Passive motion exercises, such as "pendulum" exercises, often can begin a few days after surgical stabilization of your shoulder. However, it may take three or four weeks before you can begin to move your shoulder through a limited range of motion by yourself. Physical therapy to restore range of motion and strength to your shoulder usually progresses through four phases. The time you spend in each phase depends on the severity of your injury and your body’s ability to heal.

   The first phase focuses on decreasing inflammation in your shoulder. Your therapist usually helps you move your arm and stretch your shoulder.

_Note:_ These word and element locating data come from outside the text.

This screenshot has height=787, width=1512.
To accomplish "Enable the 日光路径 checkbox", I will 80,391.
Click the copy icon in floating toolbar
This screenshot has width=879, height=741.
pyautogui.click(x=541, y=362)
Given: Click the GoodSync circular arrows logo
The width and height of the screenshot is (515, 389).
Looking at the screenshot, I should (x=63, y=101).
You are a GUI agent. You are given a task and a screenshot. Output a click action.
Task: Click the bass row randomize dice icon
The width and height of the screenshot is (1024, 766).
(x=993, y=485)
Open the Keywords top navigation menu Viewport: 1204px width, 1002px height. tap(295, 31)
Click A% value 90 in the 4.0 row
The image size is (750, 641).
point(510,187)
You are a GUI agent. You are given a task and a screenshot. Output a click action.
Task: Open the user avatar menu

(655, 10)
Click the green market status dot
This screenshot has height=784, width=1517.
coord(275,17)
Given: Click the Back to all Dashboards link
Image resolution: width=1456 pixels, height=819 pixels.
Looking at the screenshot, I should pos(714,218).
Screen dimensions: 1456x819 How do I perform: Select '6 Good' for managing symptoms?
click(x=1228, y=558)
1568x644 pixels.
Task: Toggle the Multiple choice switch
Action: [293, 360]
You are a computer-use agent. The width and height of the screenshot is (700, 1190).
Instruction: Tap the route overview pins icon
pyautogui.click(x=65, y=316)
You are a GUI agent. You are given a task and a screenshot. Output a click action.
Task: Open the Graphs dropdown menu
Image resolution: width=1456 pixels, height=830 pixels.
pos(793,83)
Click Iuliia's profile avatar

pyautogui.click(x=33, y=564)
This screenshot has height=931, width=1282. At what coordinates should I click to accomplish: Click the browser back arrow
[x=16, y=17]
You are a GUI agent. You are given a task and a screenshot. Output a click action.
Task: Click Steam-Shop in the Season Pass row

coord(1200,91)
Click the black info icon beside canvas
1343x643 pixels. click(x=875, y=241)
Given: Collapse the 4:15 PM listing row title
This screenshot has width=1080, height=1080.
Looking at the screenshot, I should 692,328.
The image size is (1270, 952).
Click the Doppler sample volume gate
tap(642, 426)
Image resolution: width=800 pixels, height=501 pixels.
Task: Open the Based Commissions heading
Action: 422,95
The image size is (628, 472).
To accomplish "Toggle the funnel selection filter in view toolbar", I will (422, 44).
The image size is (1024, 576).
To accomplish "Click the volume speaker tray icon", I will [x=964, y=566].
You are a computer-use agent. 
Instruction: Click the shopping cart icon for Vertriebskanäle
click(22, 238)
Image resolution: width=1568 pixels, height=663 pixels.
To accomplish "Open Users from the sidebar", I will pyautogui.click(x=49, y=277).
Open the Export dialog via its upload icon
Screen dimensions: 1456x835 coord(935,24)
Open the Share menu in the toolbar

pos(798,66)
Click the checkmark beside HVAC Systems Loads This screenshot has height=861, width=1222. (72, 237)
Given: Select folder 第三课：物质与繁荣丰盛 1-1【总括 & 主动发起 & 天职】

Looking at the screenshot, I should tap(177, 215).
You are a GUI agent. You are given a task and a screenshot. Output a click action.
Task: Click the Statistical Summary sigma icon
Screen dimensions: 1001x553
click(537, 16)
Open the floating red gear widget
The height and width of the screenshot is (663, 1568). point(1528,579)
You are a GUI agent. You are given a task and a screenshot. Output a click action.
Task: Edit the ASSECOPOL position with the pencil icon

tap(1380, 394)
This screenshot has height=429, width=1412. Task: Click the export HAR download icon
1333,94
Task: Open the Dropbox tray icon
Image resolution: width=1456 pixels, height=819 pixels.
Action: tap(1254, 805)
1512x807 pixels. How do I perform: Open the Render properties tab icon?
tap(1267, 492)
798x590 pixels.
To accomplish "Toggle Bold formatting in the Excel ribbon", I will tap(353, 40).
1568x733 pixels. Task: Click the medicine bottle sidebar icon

   When you feel comfortable moving your arm with your own strength, you can work on restoring a full range of motion and strengthening the hands, wrist, and elbow.

   The third phase focuses on shoulder-strengthening exercises. These may begin with isometric exercises, which strengthen the muscles without motion, and progress to resistive exercises that may involve pulleys or weights.

   When the muscles in the injured shoulder are about as strong as the uninjured muscles, phase four of rehabilitation becomes more activity oriented. You usually perform sport-specific exercises and coordination drills under the supervision of a therapist or coach.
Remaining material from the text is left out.